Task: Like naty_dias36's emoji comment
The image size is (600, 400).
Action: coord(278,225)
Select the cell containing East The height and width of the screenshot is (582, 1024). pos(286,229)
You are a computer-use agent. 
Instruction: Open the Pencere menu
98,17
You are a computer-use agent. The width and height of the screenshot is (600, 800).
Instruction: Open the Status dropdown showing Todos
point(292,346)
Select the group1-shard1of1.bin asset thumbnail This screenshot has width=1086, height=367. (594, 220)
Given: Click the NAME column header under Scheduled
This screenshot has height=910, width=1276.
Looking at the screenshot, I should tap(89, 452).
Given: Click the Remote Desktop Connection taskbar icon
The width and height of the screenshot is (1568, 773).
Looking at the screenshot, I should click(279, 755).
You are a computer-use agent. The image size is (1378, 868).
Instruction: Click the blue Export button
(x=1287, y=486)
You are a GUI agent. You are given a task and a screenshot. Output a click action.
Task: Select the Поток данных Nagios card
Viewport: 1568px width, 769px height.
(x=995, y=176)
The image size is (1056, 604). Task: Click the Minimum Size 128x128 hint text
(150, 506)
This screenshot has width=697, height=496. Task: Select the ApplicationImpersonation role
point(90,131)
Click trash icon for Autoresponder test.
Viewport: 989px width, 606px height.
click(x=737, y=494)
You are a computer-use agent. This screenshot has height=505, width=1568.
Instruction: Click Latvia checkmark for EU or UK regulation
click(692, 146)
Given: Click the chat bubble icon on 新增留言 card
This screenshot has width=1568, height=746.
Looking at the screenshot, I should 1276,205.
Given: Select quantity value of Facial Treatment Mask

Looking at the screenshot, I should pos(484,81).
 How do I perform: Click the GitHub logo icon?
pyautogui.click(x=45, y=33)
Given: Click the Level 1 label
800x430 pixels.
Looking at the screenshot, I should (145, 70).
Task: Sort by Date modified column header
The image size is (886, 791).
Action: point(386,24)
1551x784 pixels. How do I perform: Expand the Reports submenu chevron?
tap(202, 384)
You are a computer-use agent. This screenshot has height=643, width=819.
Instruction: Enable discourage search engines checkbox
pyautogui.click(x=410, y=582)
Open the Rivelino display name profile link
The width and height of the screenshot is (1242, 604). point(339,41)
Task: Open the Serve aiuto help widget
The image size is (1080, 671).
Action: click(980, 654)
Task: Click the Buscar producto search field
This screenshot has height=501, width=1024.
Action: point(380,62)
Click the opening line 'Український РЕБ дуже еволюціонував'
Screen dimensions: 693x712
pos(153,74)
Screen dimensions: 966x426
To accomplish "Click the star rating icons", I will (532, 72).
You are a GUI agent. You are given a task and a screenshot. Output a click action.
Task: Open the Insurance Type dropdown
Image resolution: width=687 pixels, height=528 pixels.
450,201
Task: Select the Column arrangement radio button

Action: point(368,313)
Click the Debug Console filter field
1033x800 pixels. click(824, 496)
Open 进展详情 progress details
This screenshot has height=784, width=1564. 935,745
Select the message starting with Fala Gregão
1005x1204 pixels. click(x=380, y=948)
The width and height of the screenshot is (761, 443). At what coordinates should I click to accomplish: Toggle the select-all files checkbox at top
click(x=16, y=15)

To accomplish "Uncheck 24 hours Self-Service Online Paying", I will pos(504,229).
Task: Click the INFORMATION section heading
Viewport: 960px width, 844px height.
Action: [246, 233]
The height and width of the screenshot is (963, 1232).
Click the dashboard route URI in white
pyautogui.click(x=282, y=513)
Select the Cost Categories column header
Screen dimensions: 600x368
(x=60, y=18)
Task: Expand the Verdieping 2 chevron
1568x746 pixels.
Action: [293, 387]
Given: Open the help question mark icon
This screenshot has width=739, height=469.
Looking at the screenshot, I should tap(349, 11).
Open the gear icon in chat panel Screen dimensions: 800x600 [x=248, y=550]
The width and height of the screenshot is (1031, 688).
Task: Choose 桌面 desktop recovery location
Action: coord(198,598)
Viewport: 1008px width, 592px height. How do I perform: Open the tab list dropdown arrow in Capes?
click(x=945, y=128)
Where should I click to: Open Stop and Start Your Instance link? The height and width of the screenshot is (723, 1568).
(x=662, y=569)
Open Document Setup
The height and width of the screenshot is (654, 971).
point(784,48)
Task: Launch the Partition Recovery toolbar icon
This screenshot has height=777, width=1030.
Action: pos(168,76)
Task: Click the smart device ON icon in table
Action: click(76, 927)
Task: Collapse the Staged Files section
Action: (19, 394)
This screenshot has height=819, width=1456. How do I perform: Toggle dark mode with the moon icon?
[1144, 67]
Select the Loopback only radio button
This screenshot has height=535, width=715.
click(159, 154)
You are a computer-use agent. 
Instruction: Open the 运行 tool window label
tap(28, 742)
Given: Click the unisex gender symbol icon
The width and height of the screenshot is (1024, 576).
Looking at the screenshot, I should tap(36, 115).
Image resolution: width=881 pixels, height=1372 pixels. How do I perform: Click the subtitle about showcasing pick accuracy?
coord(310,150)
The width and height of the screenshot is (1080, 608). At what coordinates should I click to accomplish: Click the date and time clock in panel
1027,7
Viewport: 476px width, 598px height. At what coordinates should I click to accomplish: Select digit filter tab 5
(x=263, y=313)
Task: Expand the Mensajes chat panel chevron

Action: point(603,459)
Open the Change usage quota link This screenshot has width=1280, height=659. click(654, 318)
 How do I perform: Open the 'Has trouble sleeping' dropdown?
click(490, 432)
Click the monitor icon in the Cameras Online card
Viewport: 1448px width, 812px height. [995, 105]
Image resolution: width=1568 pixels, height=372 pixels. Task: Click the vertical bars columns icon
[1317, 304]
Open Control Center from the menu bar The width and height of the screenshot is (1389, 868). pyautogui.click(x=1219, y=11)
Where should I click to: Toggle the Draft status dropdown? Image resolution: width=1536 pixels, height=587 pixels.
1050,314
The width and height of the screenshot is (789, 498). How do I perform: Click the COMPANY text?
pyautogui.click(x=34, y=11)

---

Exercise instructions:
Whenever a line of the entries contains the string "agent", copy that line.

Expected output:
You are a computer-use agent. 
You are a computer-use agent. The width and height of the screenshot is (600, 800).
You are a computer-use agent. The image size is (1378, 868).
You are a GUI agent. You are given a task and a screenshot. Output a click action.
You are a computer-use agent. This screenshot has height=505, width=1568.
You are a computer-use agent. This screenshot has height=643, width=819.
You are a GUI agent. You are given a task and a screenshot. Output a click action.
You are a computer-use agent. 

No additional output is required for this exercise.